WASHINGTON -- Consumers trimmed their spending in May by 0.1 percent, the first decrease in six months, as unusually cool weather chilled their appetite to go out and shop. Incomes rose modestly.
The pullback came after consumers increased their spending by a solid 0.6 percent in April, the Commerce Department reported Friday. Economists were predicting a slightly bigger 0.2 percent drop in spending in May.
Consumers - whose spending accounts for two-thirds of all economic activity in the United States - especially cut back on big-ticket items, such as cars, as some free-financing offers and other incentives waned.
"In spite of having their wallets fattened, households didn't find it burning a hole," said economist Joel Naroff of Naroff Economic Advisors.

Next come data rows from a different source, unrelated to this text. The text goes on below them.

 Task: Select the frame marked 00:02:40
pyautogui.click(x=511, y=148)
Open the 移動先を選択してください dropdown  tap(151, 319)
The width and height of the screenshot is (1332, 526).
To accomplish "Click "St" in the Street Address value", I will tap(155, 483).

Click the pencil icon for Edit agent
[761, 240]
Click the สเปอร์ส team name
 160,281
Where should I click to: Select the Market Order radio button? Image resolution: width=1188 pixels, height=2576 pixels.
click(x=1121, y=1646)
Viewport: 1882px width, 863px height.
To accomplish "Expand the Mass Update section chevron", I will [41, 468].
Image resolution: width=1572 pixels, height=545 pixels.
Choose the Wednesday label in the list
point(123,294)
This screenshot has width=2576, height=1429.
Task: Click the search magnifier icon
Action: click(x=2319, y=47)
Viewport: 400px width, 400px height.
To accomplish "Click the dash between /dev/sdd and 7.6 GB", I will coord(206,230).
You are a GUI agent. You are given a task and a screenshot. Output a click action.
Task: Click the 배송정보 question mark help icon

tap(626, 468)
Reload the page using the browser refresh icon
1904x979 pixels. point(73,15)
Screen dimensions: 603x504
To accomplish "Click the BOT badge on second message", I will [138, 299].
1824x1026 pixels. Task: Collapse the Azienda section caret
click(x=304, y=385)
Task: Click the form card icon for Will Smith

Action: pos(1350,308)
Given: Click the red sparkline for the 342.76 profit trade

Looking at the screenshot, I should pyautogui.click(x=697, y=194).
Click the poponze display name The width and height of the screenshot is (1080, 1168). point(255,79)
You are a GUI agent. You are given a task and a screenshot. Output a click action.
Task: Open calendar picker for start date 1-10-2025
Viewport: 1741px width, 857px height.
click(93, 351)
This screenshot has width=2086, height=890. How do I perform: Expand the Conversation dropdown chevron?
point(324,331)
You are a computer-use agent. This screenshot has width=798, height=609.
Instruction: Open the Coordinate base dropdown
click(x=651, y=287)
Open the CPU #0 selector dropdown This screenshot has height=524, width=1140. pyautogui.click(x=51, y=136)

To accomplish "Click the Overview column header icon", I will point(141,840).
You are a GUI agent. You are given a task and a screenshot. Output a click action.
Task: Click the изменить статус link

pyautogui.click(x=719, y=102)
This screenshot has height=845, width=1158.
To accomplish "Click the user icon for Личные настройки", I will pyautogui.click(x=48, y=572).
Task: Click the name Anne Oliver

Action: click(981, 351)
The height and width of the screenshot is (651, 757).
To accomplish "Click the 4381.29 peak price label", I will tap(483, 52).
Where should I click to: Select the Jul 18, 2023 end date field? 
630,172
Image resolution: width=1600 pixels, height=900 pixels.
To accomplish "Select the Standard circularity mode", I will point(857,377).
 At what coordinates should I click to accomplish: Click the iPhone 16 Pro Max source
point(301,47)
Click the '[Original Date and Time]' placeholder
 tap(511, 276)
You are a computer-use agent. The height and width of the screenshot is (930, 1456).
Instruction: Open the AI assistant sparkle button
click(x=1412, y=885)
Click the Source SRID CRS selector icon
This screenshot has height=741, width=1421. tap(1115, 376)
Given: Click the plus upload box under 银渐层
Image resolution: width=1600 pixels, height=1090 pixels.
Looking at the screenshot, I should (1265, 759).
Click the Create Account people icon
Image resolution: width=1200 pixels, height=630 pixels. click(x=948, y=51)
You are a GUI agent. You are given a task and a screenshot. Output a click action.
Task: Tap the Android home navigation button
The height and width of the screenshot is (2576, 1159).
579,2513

On Wall Street, investors shrugged off the report. The Dow Jones industrial average was up 47 points and the Nasdaq gained 16 points in morning trading.
How consumers behave in the coming months will be crucial to how the unfolding economic recovery ultimately shapes up.
Federal Reserve Chairman Alan Greenspan worries that consumers who spent throughout the recession won't have a lot of pent-up demand coming out of it, making for a less than sizzling recovery.
Americans' incomes - including wages, interest and government benefits, went up 0.3 percent in May, matching many analysts' expectations. That followed a 0.2 percent advance in April.
Citing uncertainties about the recovery's vitality, Fed policy-makers left short-term interest rates at 40-year lows Wednesday, the fourth time this year they opted to hold rates steady.
With interest rates remaining low, consumers might be motivated to spend more and businesses motivated to boost investment in new plants and equipment. Both are crucial ingredients in the recovery.
Americans' confidence in the economy fell in June to a four-month low, pulled down by accounting scandals and worries about jobs.
And, economists worry that fallout from the latest accounting scandal, involving telecommunications giant WorldCom, could not only jolt confidence but also chill consumers' willingness to spend. It also could make companies even more wary of making big commitments, including capital investments and hiring.
In May, consumers cut back on their spending for big-tickets items, such as cars and appliances, by 2.4 percent, following a revised 0.4 percent increase in April, which was weaker than the government previously reported.
Spending on nondurable goods, such as food and clothes, fell by 0.7 percent in May, after a 1 percent increase. Spending for services rose 0.7 percent, up from a 0.3 percent increase.
The 0.1 percent drop in overall consumer spending in May was the first decline since a 0.3 percent decrease in November.
Disposable incomes - income after taxes - grew by 0.3 percent in May for the second month in a row.
Because disposable incomes grew more quickly than spending in May, the nation's personal savings rates, which is savings as a percentage of after-tax income, rose to 3.1 percent.